------ KUTIPAN PILIHAN

Sebenarnya Pemerintah Provinsi Aceh telah mengetahui penyebab banjir. Hal itu dinyatakan dalam dokumen Rencana Pembangunan Jangka Panjang Aceh 2012-2032. Di sana disebutkan sumber kerentanan bencana banjir berasal dari pembalakan liar di kawasan daerah aliran sungai (DAS), pendangkalan sungai, rusak saluran drainase, dan terjadinya perubahan fungsi lahan.
Namun, upaya untuk mencegah pembalakan liar, memulihkan hutan, dan memperbaiki sungai berjalan lambat. ”Seharusnya setiap tahun pemerintah laporkan ke publik sejauh mana progres perbaikan. Jangan hanya bicara saat bencana,” kata Zulfikar.

Kondisi Daerah Aliran Sungai Alas dalam keadaan hancur, Minggu (3/2/2019). Kerusakan DAS memicu bencana alam di Aceh Tenggara.
Selain deforestasi, banyak DAS di Aceh dalam keadaan rusak. Data dari Balai Pengelolaan Daerah Aliran Sungai dan Hutan Lindung Krueng Aceh, sebanyak 20 DAS dan sedikitnya 251.696 hektar DAS di Aceh harus segera dipulihkan.
Beberapa DAS tersebut berada di Aceh Utara, seperti DAS Keureuto, Jambo Aye, dan Pasee. Sementara di Aceh Timur adalah DAS Peureulak dan Bayeun. Sungai-sungai itulah yang selama ini meluap ke permukiman warga.

------------
------ CATATAN YANG TERSEDIA

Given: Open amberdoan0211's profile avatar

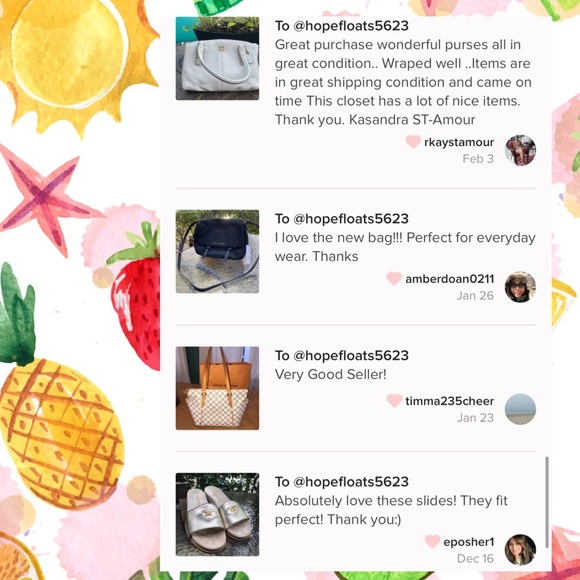Looking at the screenshot, I should tap(520, 287).
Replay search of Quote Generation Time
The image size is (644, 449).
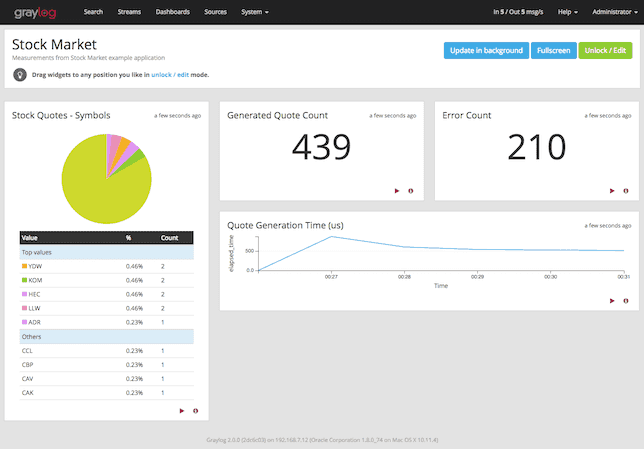coord(612,301)
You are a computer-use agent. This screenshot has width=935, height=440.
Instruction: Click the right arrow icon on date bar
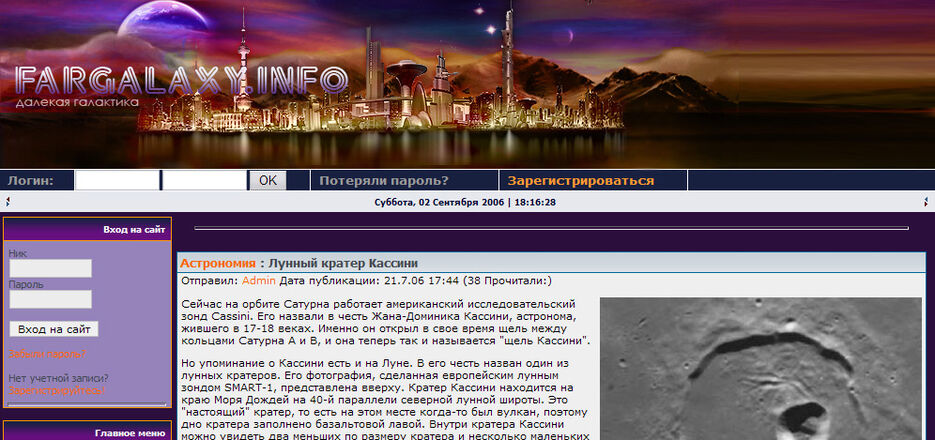pos(926,202)
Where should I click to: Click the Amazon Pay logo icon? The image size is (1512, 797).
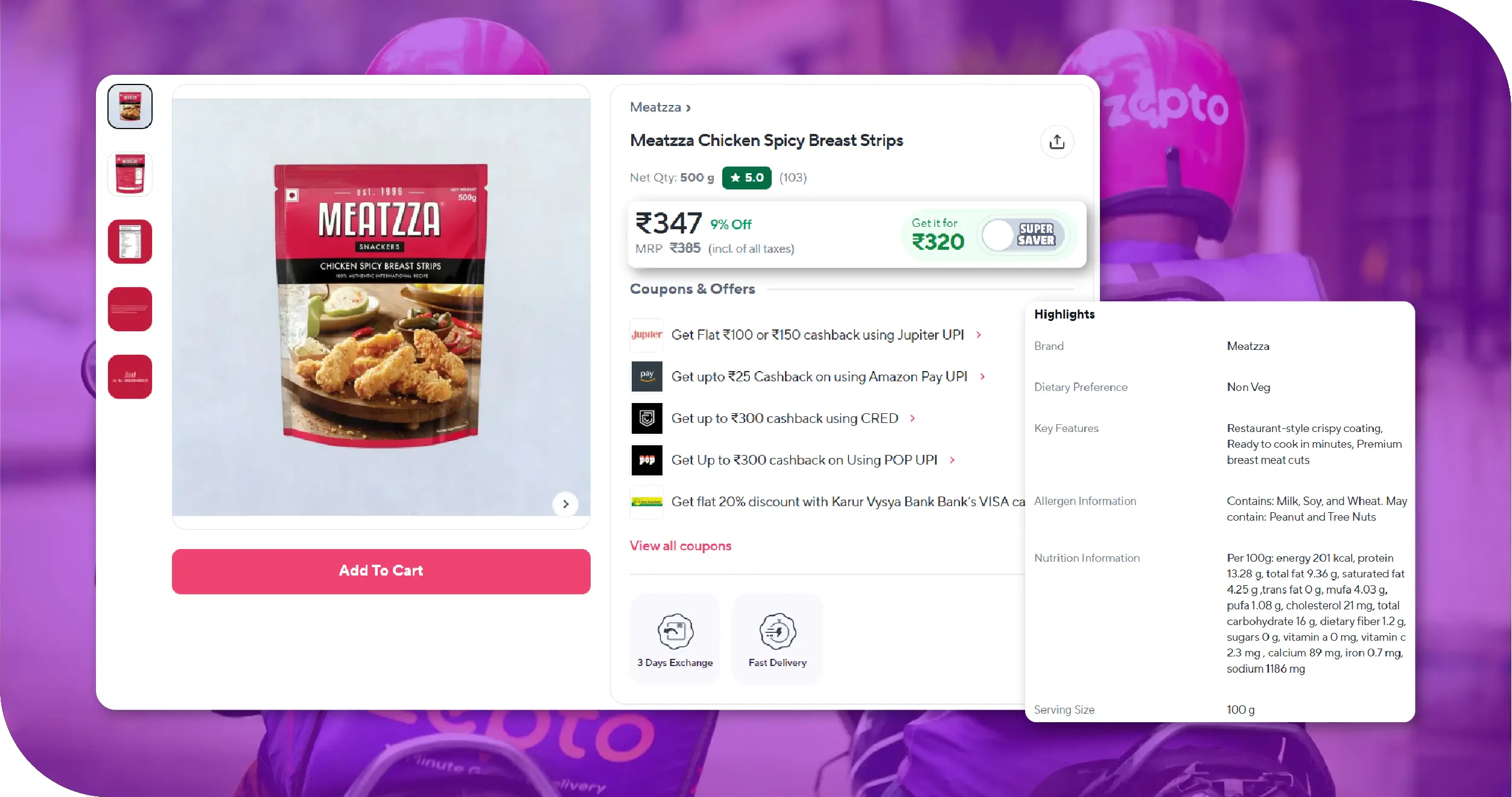pyautogui.click(x=647, y=376)
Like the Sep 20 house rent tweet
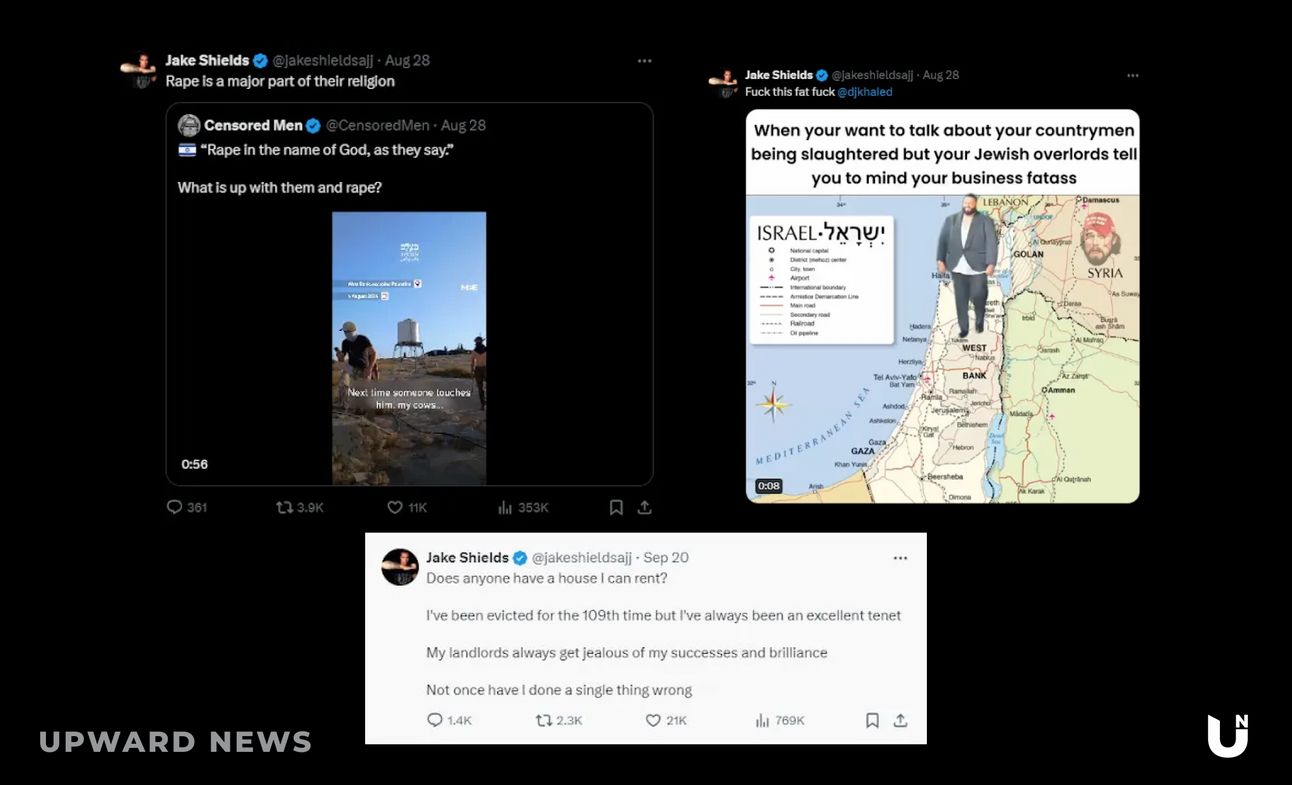 [653, 720]
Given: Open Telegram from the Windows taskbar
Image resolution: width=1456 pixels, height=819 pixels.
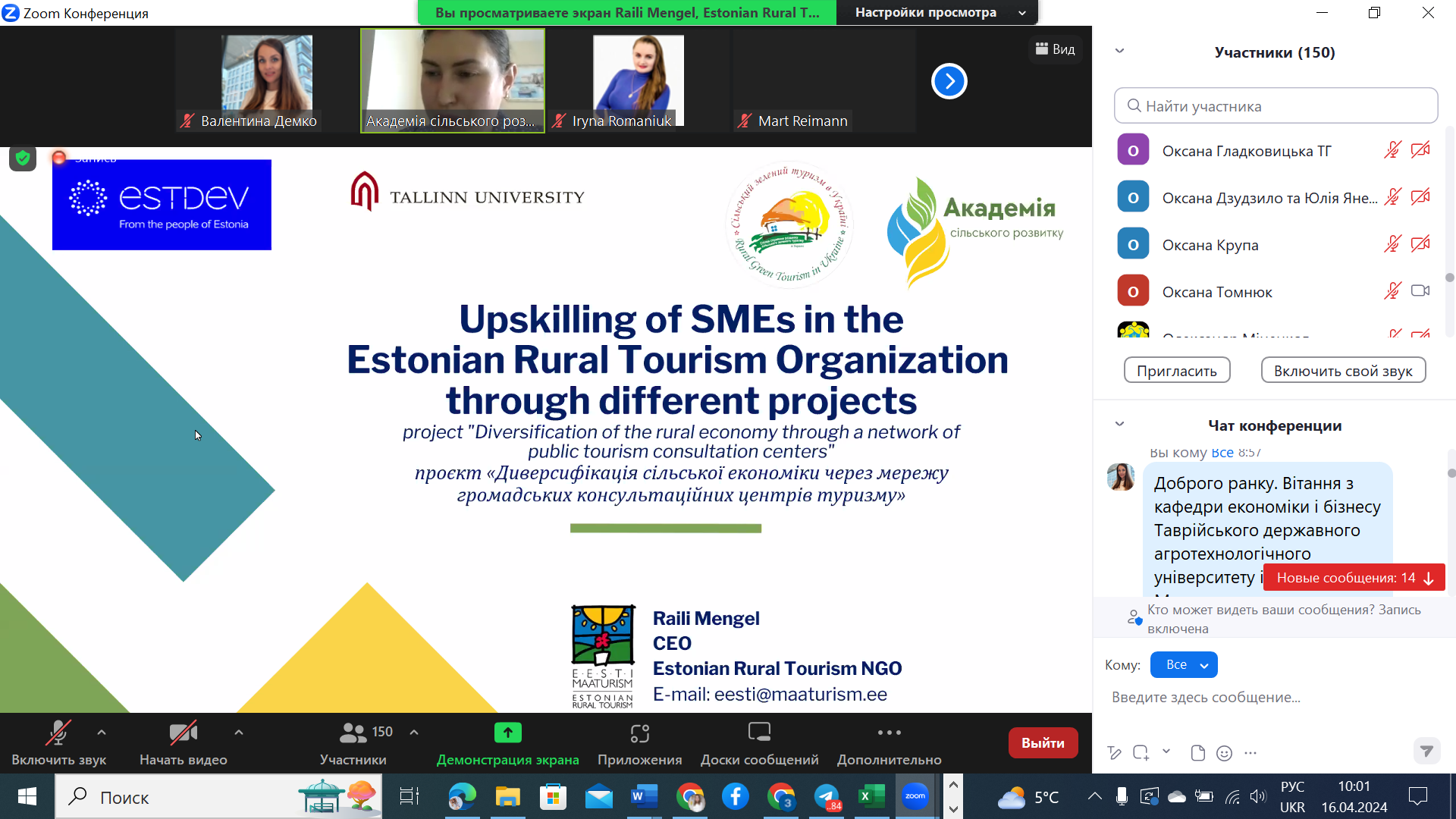Looking at the screenshot, I should (x=827, y=797).
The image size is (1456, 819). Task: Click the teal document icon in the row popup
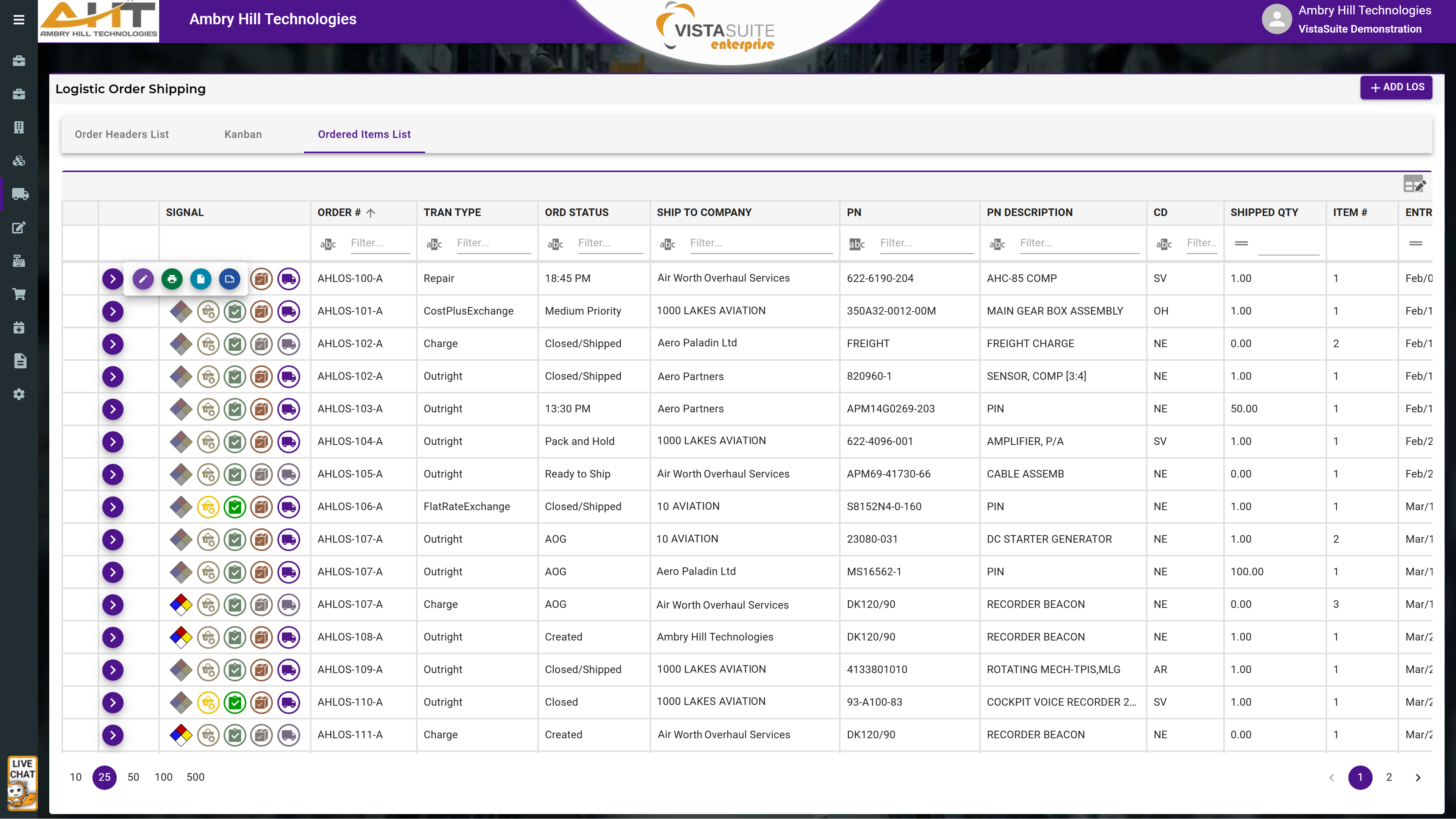200,279
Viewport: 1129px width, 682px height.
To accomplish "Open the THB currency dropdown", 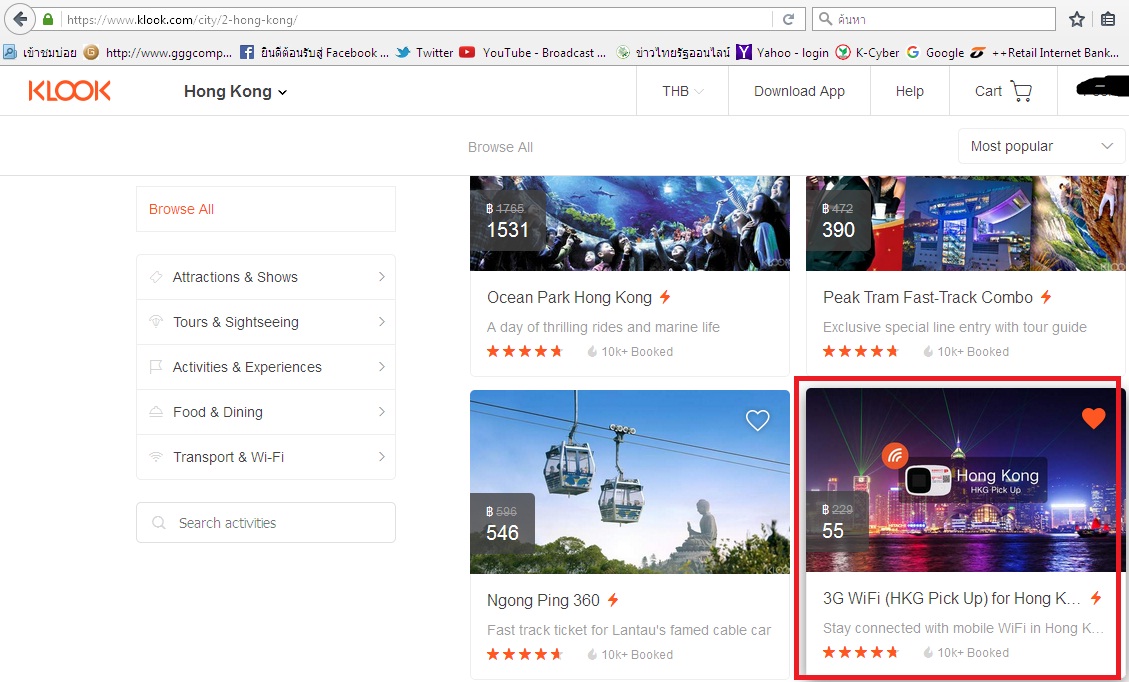I will pyautogui.click(x=682, y=91).
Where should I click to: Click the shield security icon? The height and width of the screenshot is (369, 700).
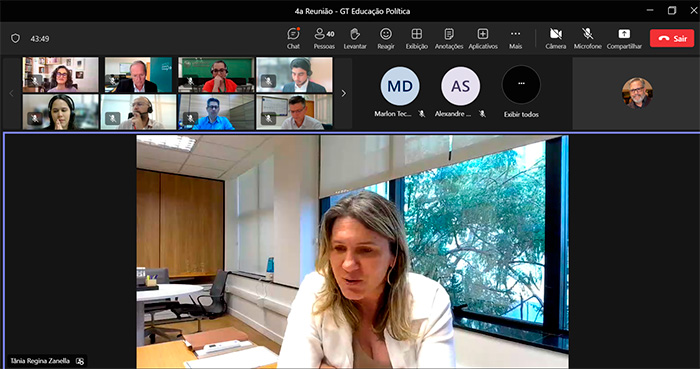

------------

◆ **LANGKAH YANG DIPERLUKAN**:
[a] Salin persis bagian teks tentang banjir di Aceh, mulai dari "Kondisi Daerah Aliran" dan terus sampai "ke permukiman warga.".
[b] Menurut teks tentang banjir di Aceh, berapa banyak DAS di Aceh yang harus segera dipulihkan?
[c] Teruskan teks tentang banjir di Aceh dari bagian terakhir yang ada.

◆ **HASIL LATIHAN**:
[a]
Kondisi Daerah Aliran Sungai Alas dalam keadaan hancur, Minggu (3/2/2019). Kerusakan DAS memicu bencana alam di Aceh Tenggara.
Selain deforestasi, banyak DAS di Aceh dalam keadaan rusak. Data dari Balai Pengelolaan Daerah Aliran Sungai dan Hutan Lindung Krueng Aceh, sebanyak 20 DAS dan sedikitnya 251.696 hektar DAS di Aceh harus segera dipulihkan.
Beberapa DAS tersebut berada di Aceh Utara, seperti DAS Keureuto, Jambo Aye, dan Pasee. Sementara di Aceh Timur adalah DAS Peureulak dan Bayeun. Sungai-sungai itulah yang selama ini meluap ke permukiman warga.

[b] Sebanyak 20 DAS.

[c]
Wakil Bupati Aceh Utara Fauzi Yusuf mengatakan, DAS yang rusak mendesak dipulihkan. Dia berharap intervensi Pemprov Aceh dan pemerintah pusat sebab butuh anggaran besar untuk normalisasi sungai dan membangun tanggul penahan air.
Pemkab, Pemprov Aceh, dan pemerintah pusat harus segera menyusun rencana mitigasi banjir di Aceh. Banjir jangan dianggap bencana biasa.
”Saya mengajak warga untuk menjaga hutan agar lingkungan tetap lestari,” kata Fauzi.
Sebelumnya Kepala Balai Pengelolaan Daerah Aliran Sungai dan Hutan Lindung Krueng Aceh Eko Nurwijayanto menuturkan, pihaknya berusaha memulihkan DAS dengan menanam pohon, tetapi luasan yang rusak lebih masif daripada kemampuan menanam.

Data kerusakan hutan Aceh.
Direktur Wahana Lingkungan Hidup Indonesia (Walhi) Aceh Ahmad Shalihin mengkritik Pemprov Aceh karena tidak memiliki rencana induk mitigasi banjir.
Menurut Shalihin, pemerintah hanya responsif saat terjadi bencana, tetapi upaya mitigasi sangat lemah. ”Pemkab, Pemprov Aceh, dan pemerintah pusat harus segera menyusun rencana mitigasi banjir di Aceh. Banjir jangan dianggap bencana biasa,” ujar Shalihin.
Jika mitigasi tidak diperkuat, selamanya Aceh dalam ancaman bencana banjir.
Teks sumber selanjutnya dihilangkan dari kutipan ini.